Abstract

While the pathophysiology of hyponatremia (HN) in systolic heart failure (HF) is well described, little is known regarding its management in contemporary clinical practice. The goal of the ongoing “HN Registry” is to observe actual treatment and length of stay (LOS) in patients with both HF and HN in the hospital setting. Medical records were collected for patients meeting “HN Registry” criteria. Informed consent or waiver was obtained for all patients. HN was defined as a serum sodium ≤130 mmol/L. The study population includes other conditions (e.g. cirrhosis); the current interim analysis only includes patients with HF (N=537) collected over 30 months (9/2010-3/2012) at 149 US sites. Observational chart data are collected throughout the duration of the hospitalization; there is no prospective treatment algorithm or protocol. For patients on therapy for HN, LOS is calculated from the day HN is first treated. Baseline patient demographic data are shown in the figure. Baseline BNP and creatinine values are elevated. HN was first documented on day 2.4d (range 1-34). Serum sodium increased regardless of baseline GFR (GFR <30: median 2.75 mmol/L; GFR >30 <60: 2.00, GFR>60: 2.00). Many patients did not have documentation of therapy, including fluid restriction, targeting HN (N=194, 36%).
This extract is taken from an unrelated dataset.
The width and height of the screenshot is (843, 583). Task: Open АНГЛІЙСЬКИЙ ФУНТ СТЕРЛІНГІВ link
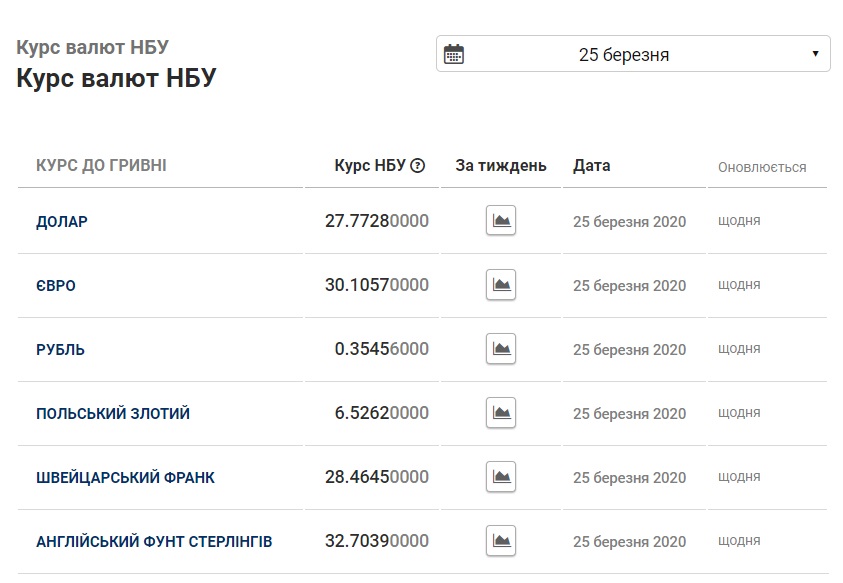154,542
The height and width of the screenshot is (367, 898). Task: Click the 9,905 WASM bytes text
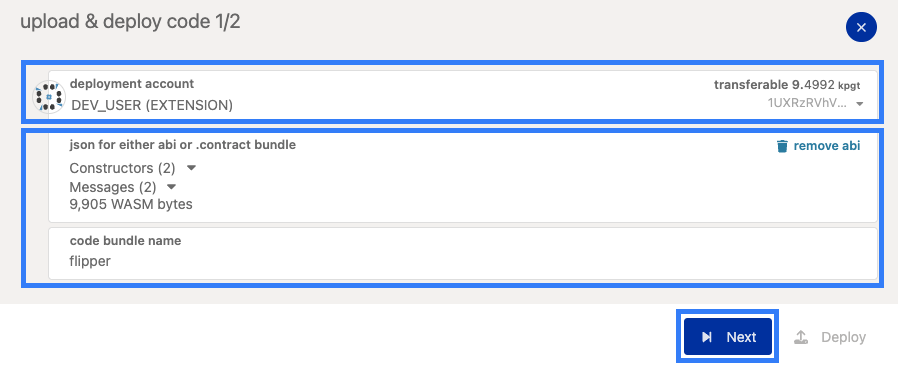click(131, 204)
Lengths of stay appeared to be longer for patients who received fluid restriction or saline infusions alone. Patients with HF and HN have elevated biomarkers and renal insufficiency but are often not treated with approaches known to lead to correction of serum sodium. Median LOS appears to vary in part by treatment. Additional data collection should permit a more accurate description of the impact of therapies on in-hospital processes and outcomes.